What the exercise asks>
Exactly the lines from the one containing "Instruction: Click the 1ヶ月" through the end of the listing must make up the answer, with no pictures included.

Task inputs>
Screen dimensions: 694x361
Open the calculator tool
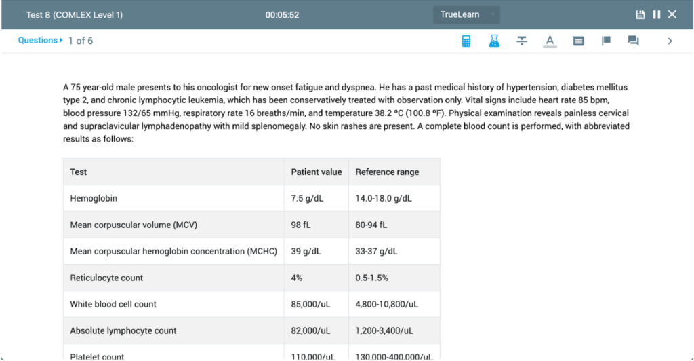[466, 41]
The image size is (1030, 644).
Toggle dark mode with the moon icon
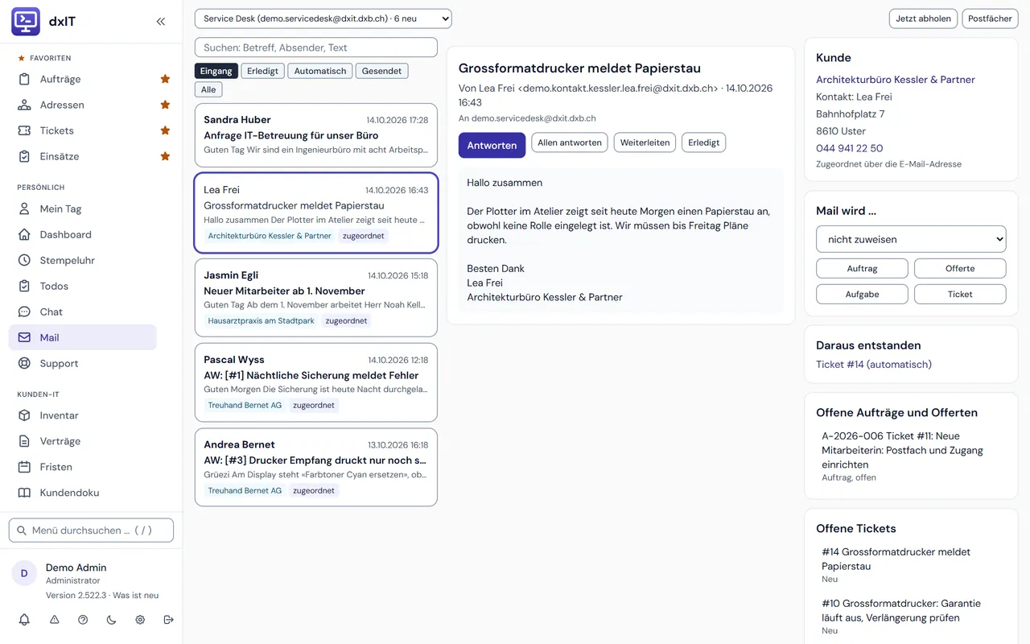[x=111, y=620]
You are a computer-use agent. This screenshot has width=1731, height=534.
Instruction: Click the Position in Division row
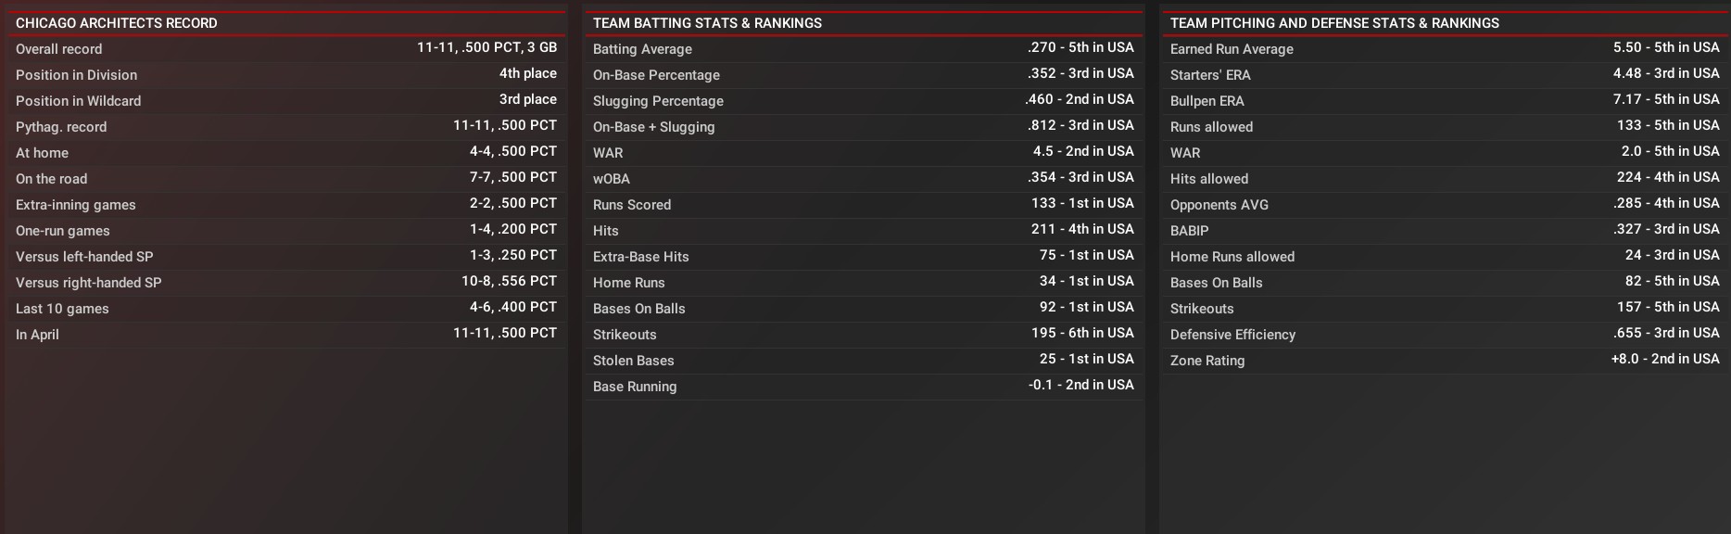click(285, 74)
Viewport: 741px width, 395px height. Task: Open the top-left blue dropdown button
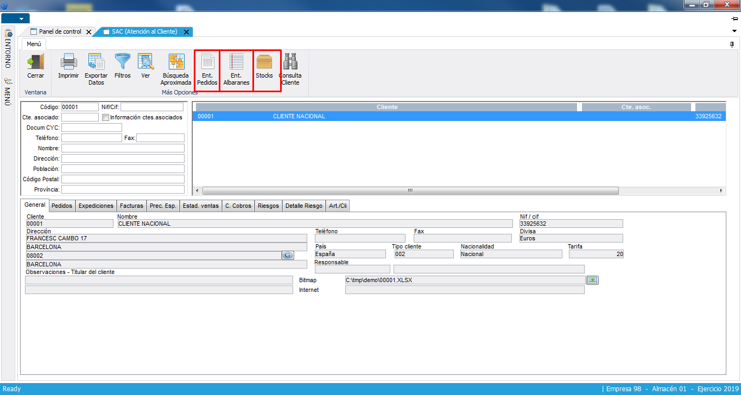click(15, 18)
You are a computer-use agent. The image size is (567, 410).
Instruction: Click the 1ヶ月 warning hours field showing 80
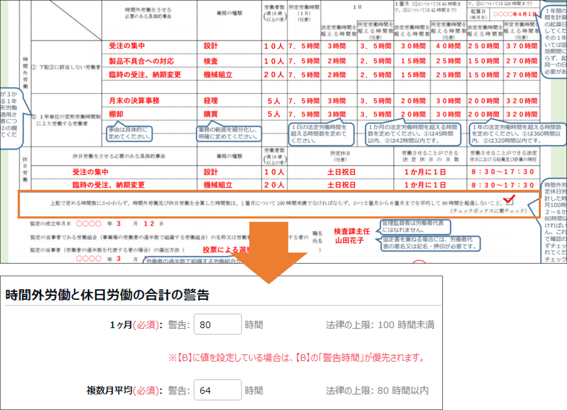[x=217, y=325]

Exercise answer>
Instruction: Click the 1ヶ月 warning hours field showing 80
[x=217, y=325]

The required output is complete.